Soup Stock

Want to make a soup, but don’t want to go out and buy the stock from the grocers store that is loaded with things you can’t pronounce, not to mention the salt?  Take a day and make your own stock.  It is so easy, the stove does all the work, and you get all the rewards.

Soup Stock

You can make Vegetable Stock, Beef Stock, Chicken Stock, whatever kind of stock you can think of.

Don’t throw away your peelings when you prepare your meals, instead, wash them and freeze them for when you are ready to make stock.  I call it “Garbage Soup” because I use all of the vegetable, even the parts people throw away.  I must say the green tops of a carrot do add a salty taste, so take it easy on them.  I must confess to not always eating my greens that come in my box. They are usually tucked away in the freezer for stock day though, and chopped in chunks, make a wonderful addition to the pot.

When making a meat stock use scraps or tough cuts of beef or lamb, or a carcass from a roast of chicken or turkey you just enjoyed.

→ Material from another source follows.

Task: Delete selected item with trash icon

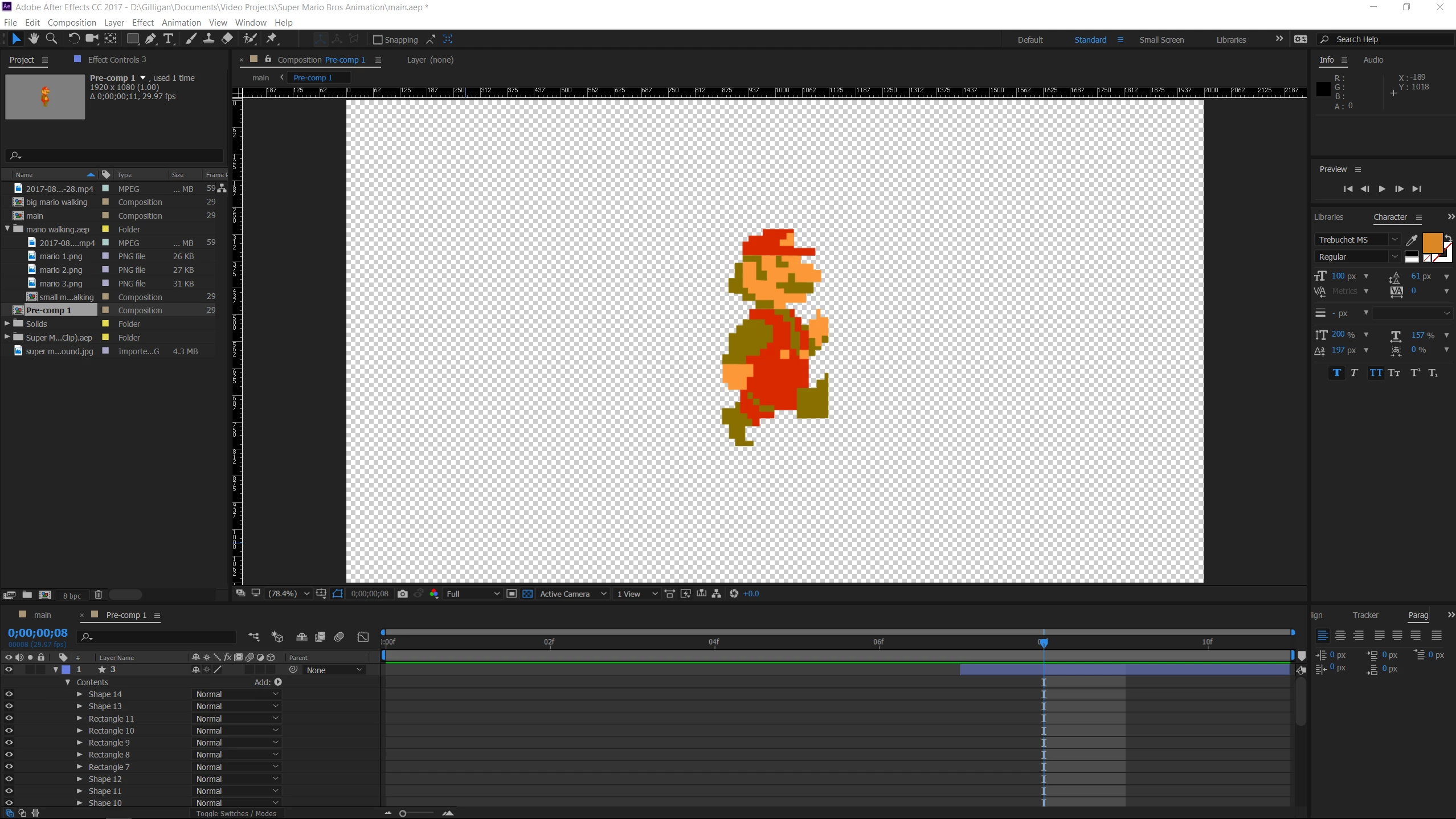Action: (x=98, y=595)
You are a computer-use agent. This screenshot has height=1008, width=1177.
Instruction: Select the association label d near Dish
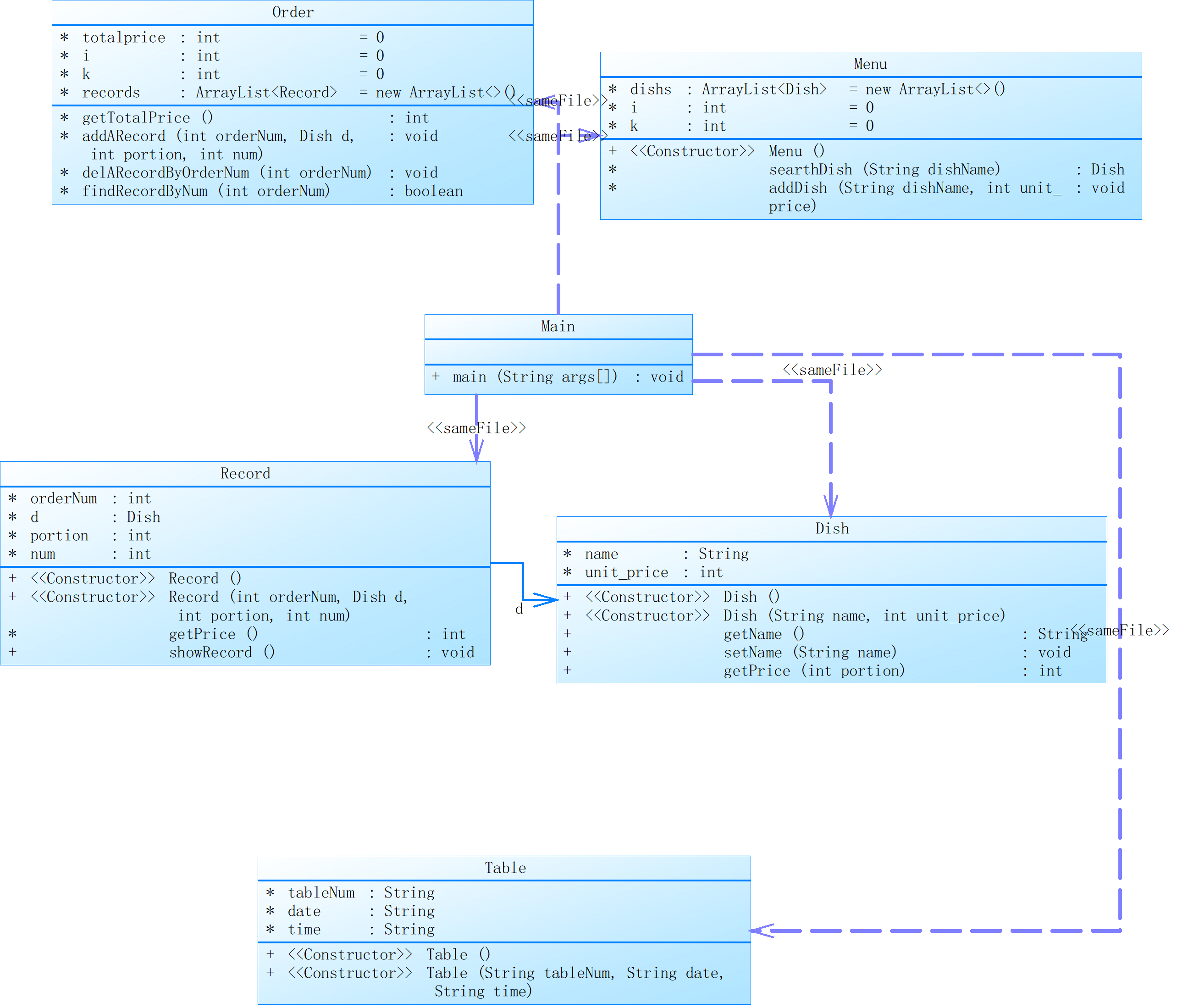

I like to brown the meat for added colour, so roasting the meat is the easiest,  350 degrees for 1 hour seems to work well.  I like to use meat that has bone in it, because the bone provides extra sustenance.  Roast the meat uncovered and without the veggies, then after the hour is up, put the roasting pan or dutch-oven you are using on top of the stove with the veggies thrown in, roughly chopped and not peeled and a top-up of water, bring to a boil, and reduce to low.  Cook for one hour.  Let it cool a bit.  Strain through a strainer into jars and you are done.  I have a friend who strains hers for at least 5 times just to get all the bits out, but I love the bits, so I keep them.

Vegetable Stock is even simpler.  Don’t bother to peel your veggies,  just roughly chop them in quarters.  Top up the pot with fresh water.  Toss in a handful of pepper corns, a few bay leaves, any and all herbs from your garden like thyme, oregano, parsley and lovage for instance, bring to a boil and simmer for an hour or so.  Let cool and then strain into jars.

Roasted Root Stock is amazing in the fall and winter.  Just throw what ever root vegetables you have, carrots, parsnip, turnip, beets, in a roasting pan with lots of onions and a bit of olive oil.  Roast for 1 hour.  Pour water over vegetables and bring to a boil on top of the stove and simmer again for perhaps an hour with some added herbs like rosemary and thyme.  This stock has a real depth to it.

Stock can go a long way when making soups, sauces, gravies, any where you need a liquid in a recipe.  I have even used it when making my bread instead of water.  Any veg will do. Put jars in the freezer for future use or use right away. Give it a try.